Opioids disinhibit midbrain periaqueductal grey neurons projecting to the rostral ventral medulla. Direct validation of the disinhibition hypothesis.

B. L. Winters¹, B. K. Lau², V. A. Mitchell¹, C. W. Vaughan¹. ¹PMRI, University of Sydney, St Leonards, Australia, ²Physiology and Pharmacology, University of Calgary, Calgary, Canada,

Introduction: Projections from the midbrain periaqueductal grey (PAG) to the rostral ventral medulla (RVM) form an important component of the descending analgesic pathway, which when activated can inhibit ascending pain signals¹. Opioids are potent analgesics thought to activate this descending pathway by inhibiting GABAergic interneurons that tonically inhibit PAG projection neurons². Whilst widely accepted, evidence supporting this disinhibition hypothesis is largely indirect. Most previous reports have been conducted on unidentified PAG neurons and the origin of the GABAergic tone is unknown. The aim of this study was to specifically investigate the effect of opioids on the input and activity of PAG projection neurons.

Methods: Rhodamine-conjugated microspheres were stereotaxically injected into the RVM of anesthetised Sprague Dawley rats (3-4 weeks old) to retrogradely label PAG projection cells.
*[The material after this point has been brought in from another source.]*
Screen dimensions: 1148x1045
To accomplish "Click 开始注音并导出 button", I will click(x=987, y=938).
In addition, some animals also received the channelrhodopsin construct, AAV5-hSyn-ChR2(H134A)-eYFP which was injected into the PAG. Brain slices were prepared 5 (retrograde only) or 35 (retrograde + ChR2) days post-surgery and in vitro whole cell voltage clamp recordings of postsynaptic currents were conducted from rhodamine labelled PAG neurons. The effects of mu- (DAMGO, 3μM), delta- (deltorphin-II, 300nM) and kappa- (U69593, 300nM) opioid receptor agonists were studied on optically (475 nm) or electrically evoked responses. Data are normalised to baseline values and given as mean ± S.E.M. Analysis was performed using Student’s paired or unpaired t-tests as appropriate.
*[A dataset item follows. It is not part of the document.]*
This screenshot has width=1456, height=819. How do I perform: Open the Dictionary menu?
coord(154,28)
Results: Both DAMGO and U69593 reduced electrically evoked inhibitory currents in PAG projection cells (Figure 1) and increased the paired pulse ratio (DAMGO: 117.0 ± 5.4%, n=8; U69593: 112.6 ± 5.1%, n=10; both p<0.05), indicating a presynaptic mechanism. In contrast, deltophin-II had no effect. When local inputs were evoked optically, most responses were inhibited by the GABA_A receptor antagonist gabazine, whilst AMPA receptor antagonists had no significant effect (Figure 2a). In addition, preliminary findings (n=3) suggest these optically evoked currents are inhibited predominantly by DAMGO whilst U69593 had little effect (Figure 2b).
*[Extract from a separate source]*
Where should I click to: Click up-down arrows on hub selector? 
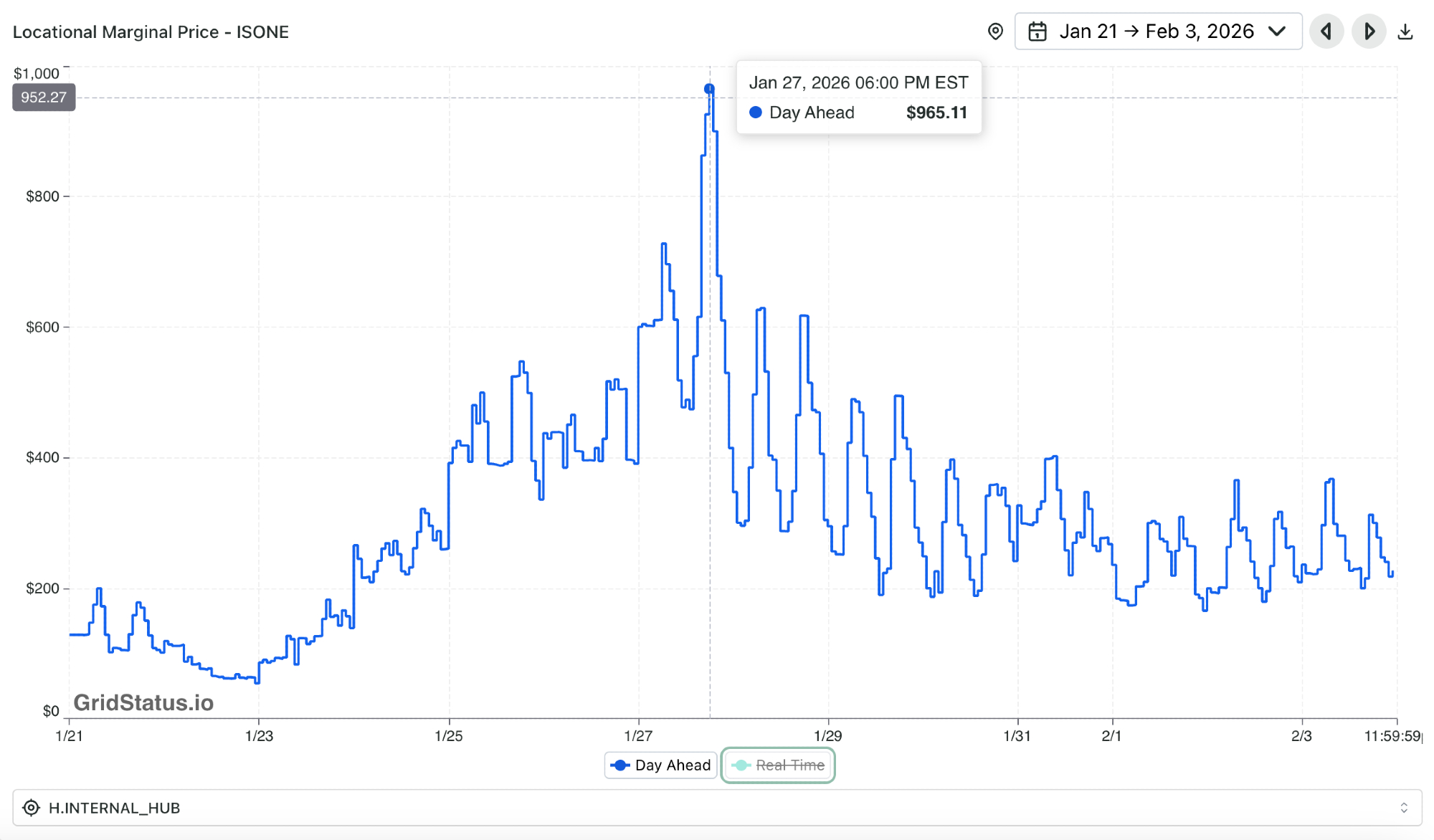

Conclusion: Our findings offer direct support for the disinhibition hypothesis. Optogenetic control of local inputs reveal these to be predominantly GABAergic indicating local interneurons provide significant inhibitory input to PAG projection neurons. Our data suggest that whilst overall inhibitory input to PAG projection cells is sensitive to both mu- and kappa- agonists, local interneurons are particularly susceptible to mu-opioid receptor control.

References:

1 Ossipov, M. H. et al.(2010) J Clin Invest 120, 3779-3787.

2 Lau, B. K. et al.(2014) Curr Opin Neurobiol 29, 159-164.